Is this the Freakonomicization of journalism?
While it is interesting to note that sitting presidents tend to lead in Gallup’s “Most Admired Lists,” two other things immediately struck me when looking at the tables:
1. There is a relatively big gap between #1 for most admired man and woman and everyone else. This year, President Obama is at 17% and his next closest competitor is at 3% while Hillary Clinton is also at 17% and her next competitor is at 7%. Since Gallup asks this as an open-ended question (exact phrasing: “What man that you have heard or read about, living today in any part of the world, do you admire most? And who is your second choice?”), it suggests that people name famous people, particularly types who are likely to be in the news a lot and whose positions are notable. If this is the case, is this really a survey about who is most admired or more about who is most well-known?

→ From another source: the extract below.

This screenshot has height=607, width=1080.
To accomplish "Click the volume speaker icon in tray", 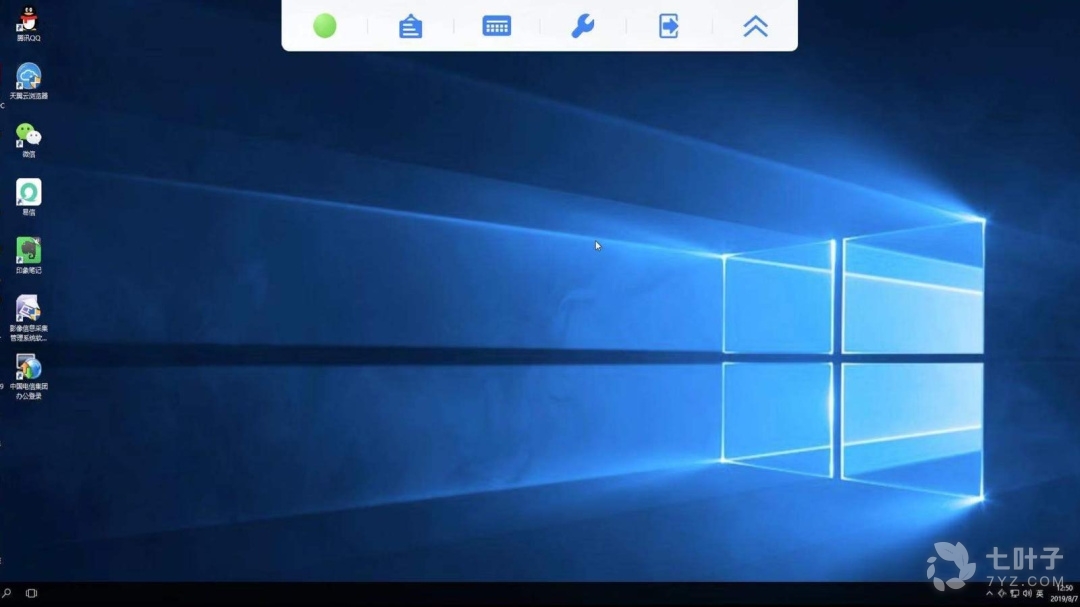I will coord(1027,593).
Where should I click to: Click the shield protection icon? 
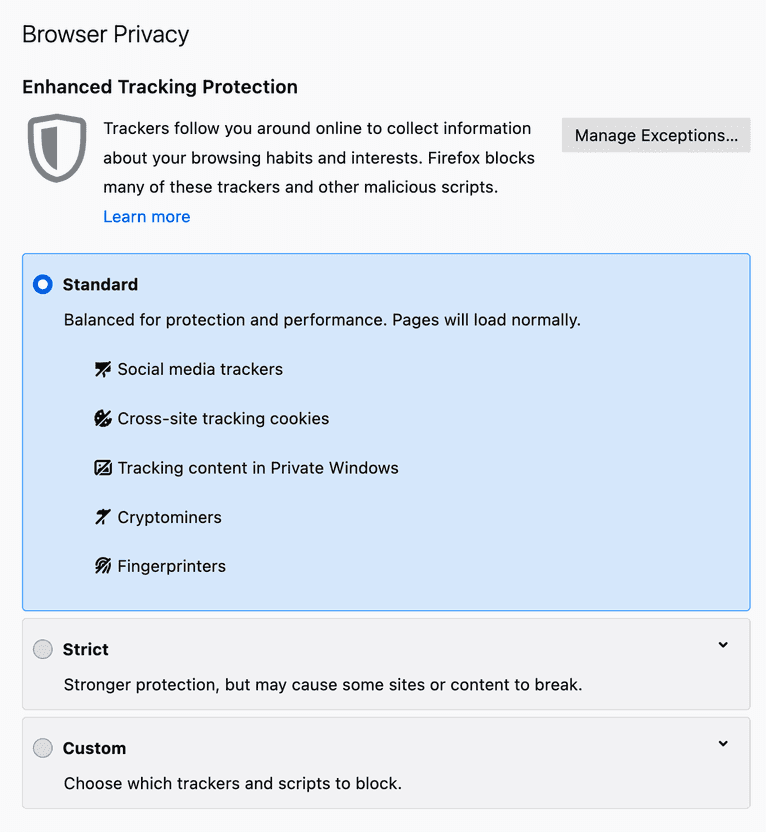(56, 148)
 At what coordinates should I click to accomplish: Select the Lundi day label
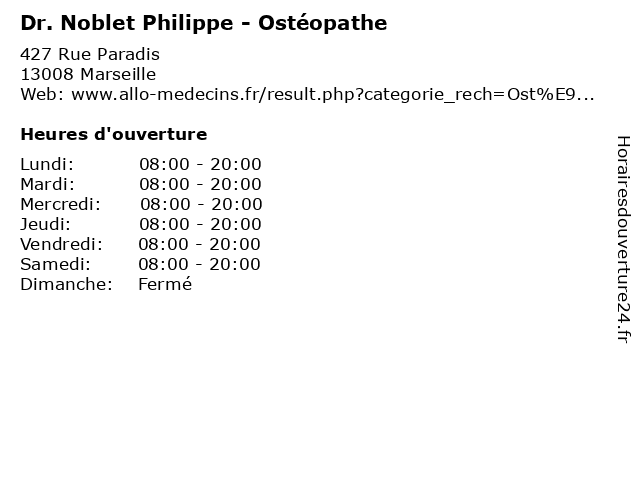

2. The leaders in each category are only at 17% and their competitors are quite a ways back. This could lead to several suggestions. Perhaps Americans don’t think in these terms much. For men, 32% said none or had no opinion and for women, 29% said none or had no opinion. Additionally, when asked about men 9% said a friend or relative and 12% said the same when asked about women. Even the current President is only most admired by 17%, suggesting that Americans are not necessarily looking to admire their political leaders. Another possible explanation might be that there is a wide range of admirable famous people in the United States. For men, the top 10 only account for 31% of responses though the top 10 females account for 47% of responses. This might reflect the lesser number of women in positions of power or leadership so more attention is focused on a select few.
This leads me to think that this poll may not really not tell us much about anything. Those selected as admired have relatively low figures, certain positions in society lead to being selected, and there are clear leaders but then also a mass of closely-admired figures.
UPDATE 12/28/11 10:11 PM – There seems to be similar variability in a recent poll that asked Americans which celebrity they most wanted to live next door. Also:
The majority of surveyed adults (42 percent) said they did not want to live next to any celebrities. “As a voyeuristic culture that breathlessly tracks every celebrity movement, it’s extremely surprising to see so many Americans saying they wouldn’t like to live next to any celebrity at all,” said Zillow Chief Marketing Officer Amy Bohutinsky. “In fact, more people opted out of a celebrity neighbor in 2012 than in any of the past years we’ve run this poll.”
Perhaps Americans are more tired of famous people this year?